┌─ MATERIAL FOR THIS EXERCISE

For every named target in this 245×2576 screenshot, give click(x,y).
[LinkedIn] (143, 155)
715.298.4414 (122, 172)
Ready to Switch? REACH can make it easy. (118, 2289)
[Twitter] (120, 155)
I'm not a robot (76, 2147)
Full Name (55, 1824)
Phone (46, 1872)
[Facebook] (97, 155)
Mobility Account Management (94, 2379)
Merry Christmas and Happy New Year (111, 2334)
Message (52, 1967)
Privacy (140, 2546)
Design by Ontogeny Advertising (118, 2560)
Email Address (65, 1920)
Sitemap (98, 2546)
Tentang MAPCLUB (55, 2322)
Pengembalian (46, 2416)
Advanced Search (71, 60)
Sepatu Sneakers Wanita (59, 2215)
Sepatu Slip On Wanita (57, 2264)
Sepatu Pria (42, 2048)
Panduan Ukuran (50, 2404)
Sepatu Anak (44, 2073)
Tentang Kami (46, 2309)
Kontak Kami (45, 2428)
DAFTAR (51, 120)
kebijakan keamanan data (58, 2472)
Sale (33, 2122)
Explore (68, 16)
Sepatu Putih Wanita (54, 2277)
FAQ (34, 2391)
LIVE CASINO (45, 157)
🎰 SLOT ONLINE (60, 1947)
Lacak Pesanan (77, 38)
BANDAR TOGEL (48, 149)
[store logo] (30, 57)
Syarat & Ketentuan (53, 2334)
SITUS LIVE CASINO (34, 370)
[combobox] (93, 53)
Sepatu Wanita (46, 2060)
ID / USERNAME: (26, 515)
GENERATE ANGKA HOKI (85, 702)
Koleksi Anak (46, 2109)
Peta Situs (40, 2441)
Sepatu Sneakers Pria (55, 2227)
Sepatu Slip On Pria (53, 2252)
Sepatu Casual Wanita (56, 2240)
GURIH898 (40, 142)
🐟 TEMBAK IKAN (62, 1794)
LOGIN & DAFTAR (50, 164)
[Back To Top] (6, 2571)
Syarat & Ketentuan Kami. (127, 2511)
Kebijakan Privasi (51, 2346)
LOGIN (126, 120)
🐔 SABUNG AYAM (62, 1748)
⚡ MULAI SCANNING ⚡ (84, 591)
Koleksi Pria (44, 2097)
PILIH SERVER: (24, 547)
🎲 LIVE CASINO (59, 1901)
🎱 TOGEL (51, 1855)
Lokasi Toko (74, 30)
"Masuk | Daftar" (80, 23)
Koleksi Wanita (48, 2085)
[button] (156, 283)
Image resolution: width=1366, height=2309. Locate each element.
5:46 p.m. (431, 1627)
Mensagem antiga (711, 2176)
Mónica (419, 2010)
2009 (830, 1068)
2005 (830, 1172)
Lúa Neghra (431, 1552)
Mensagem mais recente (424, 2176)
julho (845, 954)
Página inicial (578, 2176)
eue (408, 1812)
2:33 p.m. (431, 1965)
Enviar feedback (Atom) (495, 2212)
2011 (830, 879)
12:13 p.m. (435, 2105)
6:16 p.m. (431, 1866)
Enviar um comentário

└─

> _WORK TO BE COMPLETED_
Your response should be the lines above from the first to the one containing "[combobox] (93, 53)", inclusive, each given exactly.

> _EXERCISE OUTPUT_
For every named target in this 245×2576 screenshot, give click(x,y).
[LinkedIn] (143, 155)
715.298.4414 (122, 172)
Ready to Switch? REACH can make it easy. (118, 2289)
[Twitter] (120, 155)
I'm not a robot (76, 2147)
Full Name (55, 1824)
Phone (46, 1872)
[Facebook] (97, 155)
Mobility Account Management (94, 2379)
Merry Christmas and Happy New Year (111, 2334)
Message (52, 1967)
Privacy (140, 2546)
Design by Ontogeny Advertising (118, 2560)
Email Address (65, 1920)
Sitemap (98, 2546)
Tentang MAPCLUB (55, 2322)
Pengembalian (46, 2416)
Advanced Search (71, 60)
Sepatu Sneakers Wanita (59, 2215)
Sepatu Slip On Wanita (57, 2264)
Sepatu Pria (42, 2048)
Panduan Ukuran (50, 2404)
Sepatu Anak (44, 2073)
Tentang Kami (46, 2309)
Kontak Kami (45, 2428)
DAFTAR (51, 120)
kebijakan keamanan data (58, 2472)
Sale (33, 2122)
Explore (68, 16)
Sepatu Putih Wanita (54, 2277)
FAQ (34, 2391)
LIVE CASINO (45, 157)
🎰 SLOT ONLINE (60, 1947)
Lacak Pesanan (77, 38)
BANDAR TOGEL (48, 149)
[store logo] (30, 57)
Syarat & Ketentuan (53, 2334)
SITUS LIVE CASINO (34, 370)
[combobox] (93, 53)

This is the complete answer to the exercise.